Dexterity Inc. today announced that it has raised an additional $140 million in Series B equity funding and debt. The Redwood City, Calif.-based company has created robots for logistics, warehouses, and supply chain customers.
“Customers in retail, consumer goods manufacturing, and parcel handling need robots to scale quickly in order to manage the ever-increasing volume and variety of packages moving through their distribution centers,” said Samir Menon, CEO of Dexterity. “Dexterity is grateful to be at the forefront of delivering intelligent robotic systems in production across existing customer sites with the goal of rapidly transforming their warehouse operations.”
Dexterity said its software-as-a-service (SaaS) offerings give robots the vision, touch, and human-like skill and speed to handle unstructured piles of goods. The company said it addresses labor shortages by delegating repetitive tasks—such as sortation, palletizing, and fulfillment—so employees can focus on higher-level, cognitive work.
Systems designed to grasp challenging items
Dexterity claimed that its intelligent robotics approach has enabled logistics providers to automate some of the most complicated tasks in the warehouse without needing to modify their existing setups. The startup said its systems can grasp challenging items in any warehouse without requiring expensive and bulky auxiliary infrastructure.
In addition, Dexterity said its robots can function in unpredictable environments such as parcel singulation with jammed chutes or at the end of multi-SKU pallet building conveyors without a look-ahead.
In an industry first, Dexterity said its robots have handled more than 50,000 SKUs, ranging from loosely packed deformable polybags to delicate hot-dog buns, floppy tortillas, and poorly sealed cardboard boxes. Its systems have also handled bags of earthworms, trays and crates of consumer food, and even a molten birthday cake.
Dexterity said its fleet of installed robots have moved over 14 million items in production at its customers’ sites over the past two years. The company said its full-stack approach includes software, hardware design and integration, and deployment. The systems come with 24/7 support and a performance guarantee for customers as they scale up.
Dexterity valued at $1.4B, makes key hires
Existing investors Lightspeed Venture Partners and Kleiner Perkins expanded their commitment to Dexterity by leading its Series B round. Obvious Ventures, B37 Ventures, and Presidio Ventures also participated. The latest funding raises Dexterity’s total capitalization to over $200 million at a valuation of $1.4 billion.
The company said it will use the new capital to support its growth as its first 1,000 robots are deployed into production.

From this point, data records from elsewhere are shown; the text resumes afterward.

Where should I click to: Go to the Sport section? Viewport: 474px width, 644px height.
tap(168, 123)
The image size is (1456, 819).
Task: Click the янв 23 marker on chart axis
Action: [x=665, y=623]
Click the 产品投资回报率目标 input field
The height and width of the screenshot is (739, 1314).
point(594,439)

In addition, Dexterity has made additions to the commercial side of its Stanford-originated engineering team. Jason Barton from Realtime Robotics and Rethink Robotics has joined the company as vice president of partnerships.
Jonathan Briggs joined Dexterity as vice president of 3PL (third-party logistics) and parcel delivery sales after years at both Quiet Logistics and DHL.
Dexterity has also hired Michael Perry from Boston Dynamics and DJI as its first vice president of marketing. Cliff Kalinowski joined as head of service operations from Mainspring Energy, and Andrew Heck from Morgan Stanley has become head of strategic finance. Sumit Chopra, new head of software support, came from Cisco and Amazon Web Services.
Dexterity is currently working with customers across North America and Japan.